A Gift from a Good Friend

Updated: Jun 8, 2021

I sat there staring at it for a long time. It had been hanging there for a while and I had walked by it numerous times, some with little notice and some with extended study. A gift from a good friend from Australia, a mandala. This particular style of painting is meant to represent a picture of feeling, emotion, self-reconstruction, the universe that though not abstract in design provides a circular presentation of geometric shapes that for some reason, today, just did not look right. There was something about it that I had felt before that was now much more insistent. What was it? The “raison d'être”, the purpose, just did not feel right. It was somehow incomplete, there was more it was trying to offer but I just could not see it. As I reached into this mysterious cognizant problem, my wife passed behind me and with little more than a notice of my state of dismay, moved out of the room almost out of range and with back to me provided an offhand almost cavalier comment, “You know that’s upside down, don’t you?”

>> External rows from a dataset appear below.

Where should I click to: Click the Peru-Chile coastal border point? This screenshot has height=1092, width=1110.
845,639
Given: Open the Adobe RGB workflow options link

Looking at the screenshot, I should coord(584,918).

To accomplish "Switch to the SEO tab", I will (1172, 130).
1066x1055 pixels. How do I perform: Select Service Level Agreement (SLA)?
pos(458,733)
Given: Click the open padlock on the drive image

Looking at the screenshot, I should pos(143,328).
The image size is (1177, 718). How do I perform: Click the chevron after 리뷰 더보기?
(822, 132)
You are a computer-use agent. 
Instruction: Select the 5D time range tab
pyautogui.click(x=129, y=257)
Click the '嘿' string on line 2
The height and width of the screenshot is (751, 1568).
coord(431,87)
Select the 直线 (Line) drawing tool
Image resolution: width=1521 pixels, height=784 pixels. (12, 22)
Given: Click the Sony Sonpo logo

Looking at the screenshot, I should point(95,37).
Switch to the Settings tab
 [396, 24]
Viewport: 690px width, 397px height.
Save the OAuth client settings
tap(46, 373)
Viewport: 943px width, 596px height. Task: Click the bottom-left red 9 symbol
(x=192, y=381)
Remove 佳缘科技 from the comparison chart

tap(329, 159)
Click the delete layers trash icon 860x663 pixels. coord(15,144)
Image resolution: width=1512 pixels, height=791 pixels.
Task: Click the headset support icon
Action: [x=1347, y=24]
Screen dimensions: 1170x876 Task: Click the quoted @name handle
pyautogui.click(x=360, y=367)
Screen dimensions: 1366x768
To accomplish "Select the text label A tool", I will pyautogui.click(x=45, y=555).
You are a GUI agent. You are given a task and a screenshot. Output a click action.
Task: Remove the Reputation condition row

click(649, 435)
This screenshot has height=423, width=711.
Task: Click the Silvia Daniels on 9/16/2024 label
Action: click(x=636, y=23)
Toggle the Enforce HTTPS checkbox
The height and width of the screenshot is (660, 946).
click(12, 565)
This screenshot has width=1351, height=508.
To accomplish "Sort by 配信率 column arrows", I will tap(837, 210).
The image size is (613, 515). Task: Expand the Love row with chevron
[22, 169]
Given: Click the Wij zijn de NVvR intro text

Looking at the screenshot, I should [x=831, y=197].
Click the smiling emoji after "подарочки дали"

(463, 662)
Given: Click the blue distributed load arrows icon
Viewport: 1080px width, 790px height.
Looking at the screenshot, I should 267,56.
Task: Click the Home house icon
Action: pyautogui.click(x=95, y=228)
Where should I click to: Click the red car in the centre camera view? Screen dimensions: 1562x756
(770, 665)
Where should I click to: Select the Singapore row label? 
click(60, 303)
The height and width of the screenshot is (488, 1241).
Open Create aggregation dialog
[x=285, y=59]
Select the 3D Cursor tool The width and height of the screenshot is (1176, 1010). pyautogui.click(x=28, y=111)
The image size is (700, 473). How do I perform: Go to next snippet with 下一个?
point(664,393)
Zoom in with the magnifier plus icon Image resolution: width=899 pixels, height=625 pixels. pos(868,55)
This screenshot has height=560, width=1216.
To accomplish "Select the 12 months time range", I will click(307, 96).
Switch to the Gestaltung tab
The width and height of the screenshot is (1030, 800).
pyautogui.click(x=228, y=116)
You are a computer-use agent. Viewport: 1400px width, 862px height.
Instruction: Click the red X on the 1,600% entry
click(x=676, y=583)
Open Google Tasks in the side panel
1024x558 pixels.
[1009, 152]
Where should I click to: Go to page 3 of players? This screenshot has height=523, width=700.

My mandala experience is an example of metamorphic improvement. There was nothing wrong with the picture, it has a special place on the wall providing aesthetic pleasure and thoughtful potential to its viewers. However, with a very natural and intuitive repositioning, it offered more without much change at all. In this time of shared experience called the pandemic, the world has collapsed and expanded at the same time. We have found new ways of doing almost everything and leaders have been challenged to lead through a repositioning of thought. Some have done well and others have not.


The Key - Mark Tansey


It is my observation that leadership, whether government, business, cultural, or societal, that has failed this mysterious cognizant problem share four basic characteristics. First, they have ignored expert knowledge by discounting or discrediting lessons learned and existing usable tools. Second, they have ignored systemic weaknesses. There is an interesting axiom that says, “power can become myopic”. Whether driven by politics, ideology, nationalism, populism, religion, or just plain self-interest they did not see or acknowledge unpreparedness. Third, the opposite is also evident. Some did not recognize the strengths that existing systems had to offer or simply ignored them in favour of solutions that prioritized other returns. Finally, the evidence of identity politics has polarized rather than united. Leadership that thinks about themselves as only one thing alienates other opinions, other stories, other points of view as being valueless. It relegates all others to a place of inequality and abandons the value of community. Truth is the big loser.


On the other hand, through this shared crisis, some leadership has shown to be emblematic of true transformational leaders. They also share characteristics. These leaders always remember who they are. They spend time in introspection to know themselves and are honest with themselves. Recognizing their voice they also recognize the value of other narratives. Understanding the value of inclusivity, by listening to narratives other than their own, even the uncomfortable ones, and focus on what is the same and not what is different, helps them grow. They help those around them to know themselves and guide and guard them on their life journey. In the community, these leaders enhance people’s life experience by building “raison d'être” that feels right. Most importantly they think about the power of their positions and find ways to build bridges to those that are powerless and not walls.


It should be the goal to get the picture right side up and make civil society better.